To be done:
Starting at the line containing "You are a GUI" and ending at the line containing "point(1366,17)", rewrite those lines of the items below, requests included, with every coordinate in the answers scaled up by 2.5 and rounded to a whole number, halves rounded up. Give only those lines, and leave the pictures out.

Listing:
====

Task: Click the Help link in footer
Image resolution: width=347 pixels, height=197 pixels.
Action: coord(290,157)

====

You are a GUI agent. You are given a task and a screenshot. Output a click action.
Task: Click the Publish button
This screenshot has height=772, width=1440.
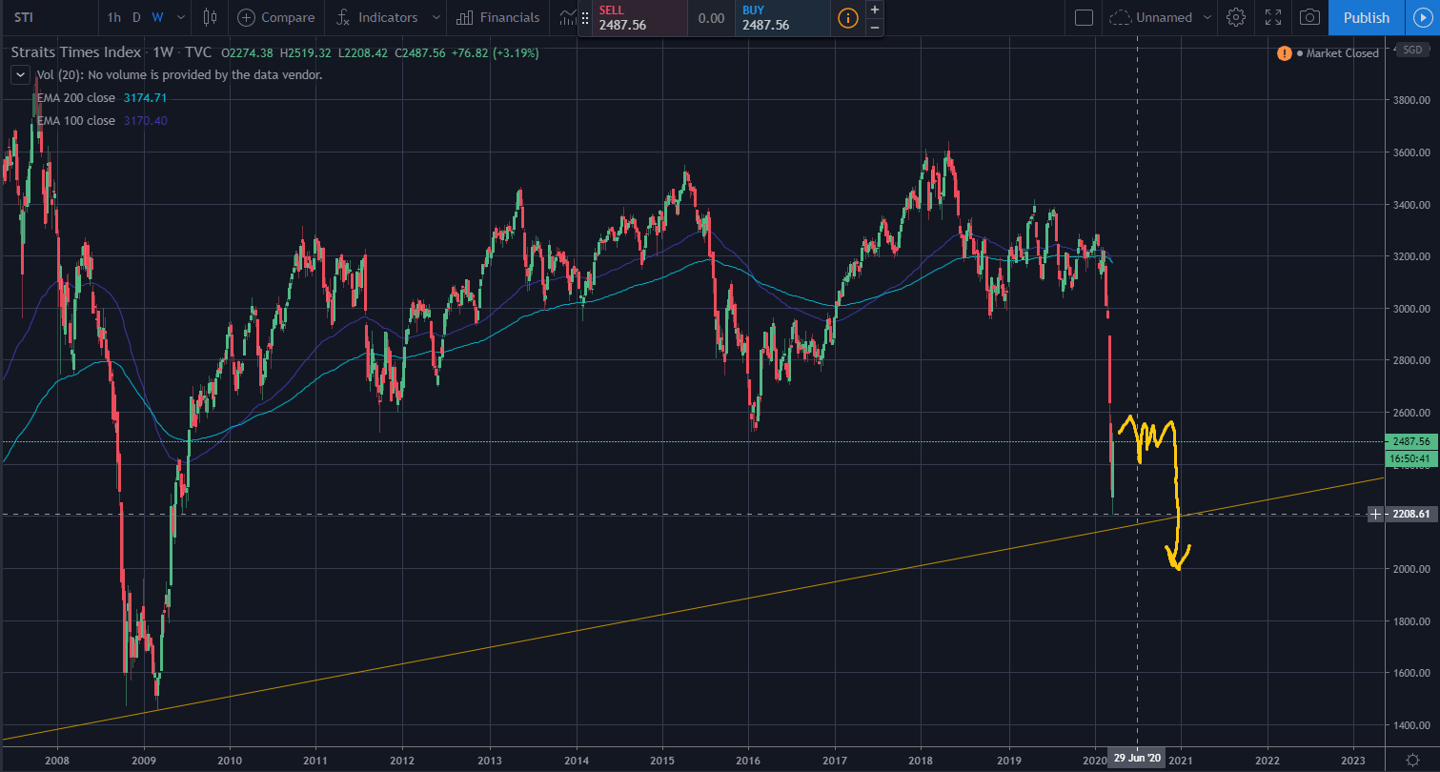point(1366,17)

====

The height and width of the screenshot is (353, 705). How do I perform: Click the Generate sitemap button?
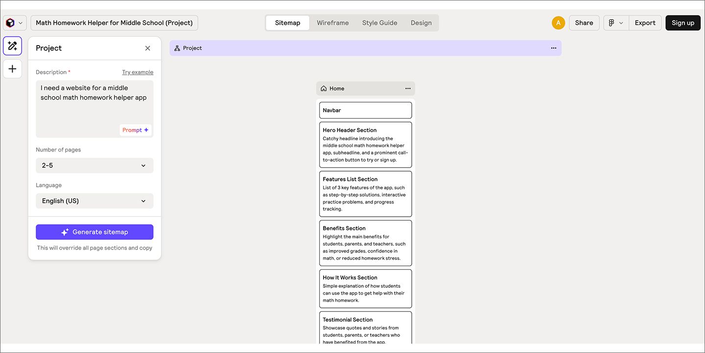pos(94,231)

====

Written answer:
You are a GUI agent. You are given a task and a screenshot. Output a click action.
Task: Click the Publish button
This screenshot has height=772, width=1440.
point(3415,43)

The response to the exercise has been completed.